(BRIEF) Please take the records that follow and repeat exactly the lines starting with the line with "This screenshot has height=1568, width=784." and going on through the line with "Click the search".
#### PROVIDED ENTRIES ####
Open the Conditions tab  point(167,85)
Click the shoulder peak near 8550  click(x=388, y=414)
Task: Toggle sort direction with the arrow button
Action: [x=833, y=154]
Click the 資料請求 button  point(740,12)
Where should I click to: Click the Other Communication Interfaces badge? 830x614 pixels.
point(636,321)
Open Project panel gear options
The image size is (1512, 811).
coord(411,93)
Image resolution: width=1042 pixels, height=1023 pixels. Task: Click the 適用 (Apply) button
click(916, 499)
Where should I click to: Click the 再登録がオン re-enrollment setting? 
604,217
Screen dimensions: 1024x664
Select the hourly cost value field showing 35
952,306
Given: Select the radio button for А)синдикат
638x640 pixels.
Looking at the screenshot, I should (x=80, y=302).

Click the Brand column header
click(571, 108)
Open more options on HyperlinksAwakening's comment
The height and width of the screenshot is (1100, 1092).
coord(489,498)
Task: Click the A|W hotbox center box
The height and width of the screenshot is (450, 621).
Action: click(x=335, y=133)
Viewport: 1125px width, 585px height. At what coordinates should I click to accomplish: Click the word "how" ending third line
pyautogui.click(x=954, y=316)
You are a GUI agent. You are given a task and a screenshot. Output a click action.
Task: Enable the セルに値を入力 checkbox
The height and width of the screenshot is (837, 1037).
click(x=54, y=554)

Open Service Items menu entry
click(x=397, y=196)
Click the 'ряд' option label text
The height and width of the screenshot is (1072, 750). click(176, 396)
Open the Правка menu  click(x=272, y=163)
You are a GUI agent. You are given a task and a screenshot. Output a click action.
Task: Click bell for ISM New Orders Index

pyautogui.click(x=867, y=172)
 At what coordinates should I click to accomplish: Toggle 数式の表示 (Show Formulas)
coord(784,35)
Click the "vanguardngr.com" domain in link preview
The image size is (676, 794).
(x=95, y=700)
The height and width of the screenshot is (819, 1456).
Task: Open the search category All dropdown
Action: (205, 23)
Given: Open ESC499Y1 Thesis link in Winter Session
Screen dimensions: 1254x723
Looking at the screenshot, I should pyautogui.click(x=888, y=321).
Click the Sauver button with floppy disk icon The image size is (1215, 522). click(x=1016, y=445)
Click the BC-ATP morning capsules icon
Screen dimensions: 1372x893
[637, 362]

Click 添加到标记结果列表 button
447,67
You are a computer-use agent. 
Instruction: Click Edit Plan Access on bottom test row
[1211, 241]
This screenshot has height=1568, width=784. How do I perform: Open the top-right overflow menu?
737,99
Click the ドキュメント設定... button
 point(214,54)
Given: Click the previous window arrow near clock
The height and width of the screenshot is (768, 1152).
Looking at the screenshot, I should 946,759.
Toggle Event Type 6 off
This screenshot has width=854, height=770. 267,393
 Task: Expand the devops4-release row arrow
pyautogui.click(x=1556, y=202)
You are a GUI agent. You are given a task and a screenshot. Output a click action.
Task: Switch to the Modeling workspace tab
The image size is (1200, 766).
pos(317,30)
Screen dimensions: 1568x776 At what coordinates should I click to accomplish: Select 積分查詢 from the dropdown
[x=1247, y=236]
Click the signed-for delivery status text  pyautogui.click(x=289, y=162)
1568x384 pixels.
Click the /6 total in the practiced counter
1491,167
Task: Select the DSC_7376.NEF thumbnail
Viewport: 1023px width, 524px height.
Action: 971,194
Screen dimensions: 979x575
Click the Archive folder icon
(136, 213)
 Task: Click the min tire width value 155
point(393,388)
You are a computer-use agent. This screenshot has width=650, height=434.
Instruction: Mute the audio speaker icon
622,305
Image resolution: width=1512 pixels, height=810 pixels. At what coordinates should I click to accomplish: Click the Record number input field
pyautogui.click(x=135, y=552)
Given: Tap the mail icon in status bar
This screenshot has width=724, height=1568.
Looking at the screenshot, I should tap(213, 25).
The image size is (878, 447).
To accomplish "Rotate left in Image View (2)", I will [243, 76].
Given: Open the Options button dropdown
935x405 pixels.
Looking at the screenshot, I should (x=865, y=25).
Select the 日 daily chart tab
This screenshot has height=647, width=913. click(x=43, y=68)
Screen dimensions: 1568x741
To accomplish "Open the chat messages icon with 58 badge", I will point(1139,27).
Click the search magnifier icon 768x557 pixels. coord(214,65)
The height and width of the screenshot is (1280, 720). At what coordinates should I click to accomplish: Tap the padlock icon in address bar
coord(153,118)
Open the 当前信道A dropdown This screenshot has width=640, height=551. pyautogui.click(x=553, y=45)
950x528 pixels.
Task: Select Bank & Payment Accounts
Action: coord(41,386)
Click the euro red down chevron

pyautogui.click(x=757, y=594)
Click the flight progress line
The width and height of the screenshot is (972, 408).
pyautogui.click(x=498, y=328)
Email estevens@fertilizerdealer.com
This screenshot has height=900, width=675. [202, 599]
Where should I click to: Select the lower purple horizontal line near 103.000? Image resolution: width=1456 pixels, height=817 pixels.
####
(ANSWER BOX)
This screenshot has height=1568, width=784. How do I perform: Open the top-right overflow menu?
737,99
Click the ドキュメント設定... button
 point(214,54)
Given: Click the previous window arrow near clock
The height and width of the screenshot is (768, 1152).
Looking at the screenshot, I should 946,759.
Toggle Event Type 6 off
This screenshot has width=854, height=770. 267,393
 Task: Expand the devops4-release row arrow
pyautogui.click(x=1556, y=202)
You are a GUI agent. You are given a task and a screenshot. Output a click action.
Task: Switch to the Modeling workspace tab
The image size is (1200, 766).
pos(317,30)
Screen dimensions: 1568x776 At what coordinates should I click to accomplish: Select 積分查詢 from the dropdown
[x=1247, y=236]
Click the signed-for delivery status text  pyautogui.click(x=289, y=162)
1568x384 pixels.
Click the /6 total in the practiced counter
1491,167
Task: Select the DSC_7376.NEF thumbnail
Viewport: 1023px width, 524px height.
Action: 971,194
Screen dimensions: 979x575
Click the Archive folder icon
(136, 213)
 Task: Click the min tire width value 155
point(393,388)
You are a computer-use agent. This screenshot has width=650, height=434.
Instruction: Mute the audio speaker icon
622,305
Image resolution: width=1512 pixels, height=810 pixels. At what coordinates should I click to accomplish: Click the Record number input field
pyautogui.click(x=135, y=552)
Given: Tap the mail icon in status bar
This screenshot has width=724, height=1568.
Looking at the screenshot, I should tap(213, 25).
The image size is (878, 447).
To accomplish "Rotate left in Image View (2)", I will [243, 76].
Given: Open the Options button dropdown
935x405 pixels.
Looking at the screenshot, I should (x=865, y=25).
Select the 日 daily chart tab
This screenshot has height=647, width=913. click(x=43, y=68)
Screen dimensions: 1568x741
To accomplish "Open the chat messages icon with 58 badge", I will point(1139,27).
Click the search magnifier icon 768x557 pixels. coord(214,65)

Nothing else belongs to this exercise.